Multicloud with terraform

Overview

The following project consists of the implementation of a 3-tier web application infrastructure on two different cloud service providers (CSPs), Aws and Azure using an Infrastracture as Code approach with Terraform. Then, the power of Terraform will be fully exploited by combining together the two infrastructures: using Azure Traffic Manager, a single entry point for the application will be provided, and the incoming traffic will be redirected to the Azure and Aws infrastructures in a round-robin fashion using the DNS-based traffic load balancer approach.

IaC with Terraform

Nowadays, the de-facto standard for IaC is Terraform which integrates with virtually all the available cloud providers and features a highly specialized domain-specific language called HCL. Terraform is a great tool with a very large community and a lot of open-source modules readily usable in the Terraform Registry. It is developed by HashiCorp and written in GO language. It is one of the most popular Infrastructure-as-code (IaC) tools, used by DevOps teams to automate infrastructure tasks. It is used to automate the provisioning of your cloud resources. Terraform allows you to safely provision and manage multi-cloud infrastructure at the scale. It is used to write, plan, and create Infrastructure as Code. Since this is codified it enables operators to automate infrastructure creation and changes. The configuration can be stored in version control systems and collaborated on by teams of operators. This provides more consistency, reduces errors, and decreases time. Terraform allows us to declare configuration files that can be shared amongst team members, treated as code, edited, reviewed, and versioned. Using Infrastructure as Code, we can consistently provision your infrastructure.

The infrastructure

The infrastructure

Independently on the CSP, the infrastructure under study is an high available 3-tier web application, consisting of:

  • A frontend layer, hosting the a web page with which the user can interact. The frontend layer simply consists of a button showing a counter that is increased at each press.
  • A serverless backend layer, hosting the web application logic. In this case, the backend consists of a serverless function which is in charge of reading and writing the counter value from/to the database. The fontend layer can interact with the backend layer through a REST API using the READ method, to read the counter value from the database, or the POST method, to write the counter value to the database.
  • A non-relational managed database service, which interacts with the backend layer.

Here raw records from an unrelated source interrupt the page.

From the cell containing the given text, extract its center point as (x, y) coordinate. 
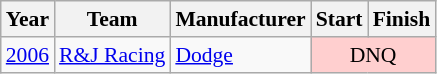
Manufacturer (240, 19)
R&J Racing (112, 55)
DNQ (374, 55)
Year (28, 19)
Start (340, 19)
Team (112, 19)
2006 (28, 55)
Dodge (240, 55)
Finish (402, 19)
Return the [X, Y] coordinate for the center point of the cell that contains the specified text.  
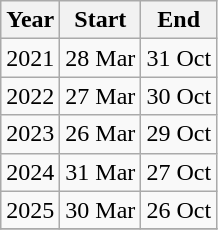
2022 [30, 96]
30 Oct [179, 96]
29 Oct [179, 134]
27 Mar [100, 96]
27 Oct [179, 172]
30 Mar [100, 210]
2024 [30, 172]
26 Oct [179, 210]
2025 [30, 210]
2023 [30, 134]
28 Mar [100, 58]
26 Mar [100, 134]
End [179, 20]
31 Oct [179, 58]
Start [100, 20]
2021 [30, 58]
Year [30, 20]
31 Mar [100, 172]
Return (X, Y) of the center of cell containing provided text 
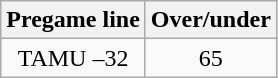
Over/under (210, 20)
65 (210, 58)
Pregame line (74, 20)
TAMU –32 (74, 58)
Determine the [X, Y] coordinate at the center of the cell enclosing the given text.  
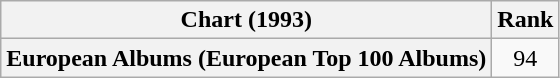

The architecture is intended to be an closed layered architecture, i.e. each layer can interact only with the layer just below it.

For both CSPs, the infrastructure has been designed to be highly available, exploiting the concepts of automatic scaling out the frontend servers, which are connected to a load balancer exposing the service to the internet. Moreover, the servers are split on two different availability zone eliminating downtime due to zone-wide failures.

The application

Terraform is not a configuration management tool, but for simple scenarios it can be used also to provision an application deploying it on top of the infrastructure. In this case, being the presented application a simple web application, the deploy has been done:

  • For the frontend part, exploiting the possibility of the CSP to provision a bootstrap script to the frontend VMs cluster, in which our web application frontend is cloned by github and installed together with Apache2.
  • For the backend part, the serverless function code is zipped and deployed to the function directly using terraform functionalities.

The web application simply consists of a fancy button, colored in blue for Azure and in orange for Aws, which displays a counter that is incremented each time the button is pressed. Behind the hood, the frontend javascript executes REST calls to the backend serverless function, which is in charge of actually increasing the counter value and storing it into a managed database.

A simple use case diagram for the application can be found below.

AWS

In this section, the services used in the AWS infrastructure will be presented.

Networking

For what concerns the networking part, the following components have been used:

  • Amazon VPC for the private network hosting the majority of the infrastructure’s components.
  • 2 public subnets, one for availability zone, hosting the bastion servers, and the application load balancer.
  • 2 private subnets, one for availability zone, hosting the frontend servers.
  • 2 intra subnets, one per availability zone, to which the backend lambda function is connected. Connecting the lambda function to a VPC subnet allows the traffic from the lambda to the data layer to stay in the Amazon network without going to the internet.
  • The frontend servers are behind NAT gateways which forward the traffic to an Internet Gateway, in charge of allowing the communication between the public subnet within the VPC and the internet.
  • A VPC gateway, needed to enable private communication among the backend lambda function and the database. A VPC gateway allows traffic between the VPC and the database to not leave the Amazon network.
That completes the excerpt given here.